About a year ago, I was working on a project that incorporated the beautiful fullPage.js library. It was the first time thinking about Single Page Applications, and it was a good first exposure. fullPage allows you to change the url endpoint in the browser window depending on how you navigated the page. Transitioning to the third slide on the page, for instance, might activate a setting that would change the url to match, something like: example.com/#third-slide. I thought that was pretty cool.

Now that I'm working with React, I can better understand the need for a library to handle the complex state that emerges from large SPAs. It's an understanding that clarifies questions and issues like the one I had in this post from Week 3 of Hack Reactor:

What's more, I'm not sure what I like about [Django] is directly comparable to what I find disorienting about React. I don't know React enough to say, and I may be comparing apples to french fries.

Or at least partially answers. I'm not sure how the client-side code changes the url. I'm also not sure how SPAs should be designed, or what makes it such a popular paradigm.

Two recent projects have made me think about SPAs: the Technical Assessment, and now my blog project.

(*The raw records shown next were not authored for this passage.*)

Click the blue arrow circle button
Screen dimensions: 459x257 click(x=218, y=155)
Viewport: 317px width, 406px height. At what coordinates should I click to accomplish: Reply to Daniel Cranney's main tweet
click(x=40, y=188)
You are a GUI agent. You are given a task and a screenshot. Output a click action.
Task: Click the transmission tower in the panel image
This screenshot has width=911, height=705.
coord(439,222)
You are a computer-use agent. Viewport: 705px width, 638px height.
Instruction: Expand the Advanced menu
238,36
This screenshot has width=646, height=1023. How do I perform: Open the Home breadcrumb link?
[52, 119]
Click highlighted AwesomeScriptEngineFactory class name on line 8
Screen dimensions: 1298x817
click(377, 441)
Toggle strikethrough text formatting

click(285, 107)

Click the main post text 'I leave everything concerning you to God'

The Technical Assessment had us working on an SPA-style blog. Flipping between the home page and a blog post was a matter of changing state, not navigating to a different url. It was pretty neat. I was inspired by that when starting the recent blog project.

I used a similar idea when setting up the early stages of the blog project, using the React Router library to manage the endpoints. It's a cool app. But I ran into issues when integrating the auto0-OpenID authentication system I chose.

Authentication is handled entirely server-side, but the Routes api allows you to navigate to different pages entirely on the client-side. So going to a auth-protected page wouldn't trigger to authentication process. I ended up refactoring, replacing the Routes <Link> tag with an anchor tag to go through the WWW and thus back to my server to take advantage of auth.

One thought that I have now is how may I use an API call to perform authentication without navigating away from the page. But the real answer lays, I think, in the Routes documentation. When troubleshooting some issues on redirection, I came across some examples demonstrating a Routes-friendly authentication procedure.

Many good lessons. And another example of the old adage that I'll phrase thusly: the more you learn, the less you know.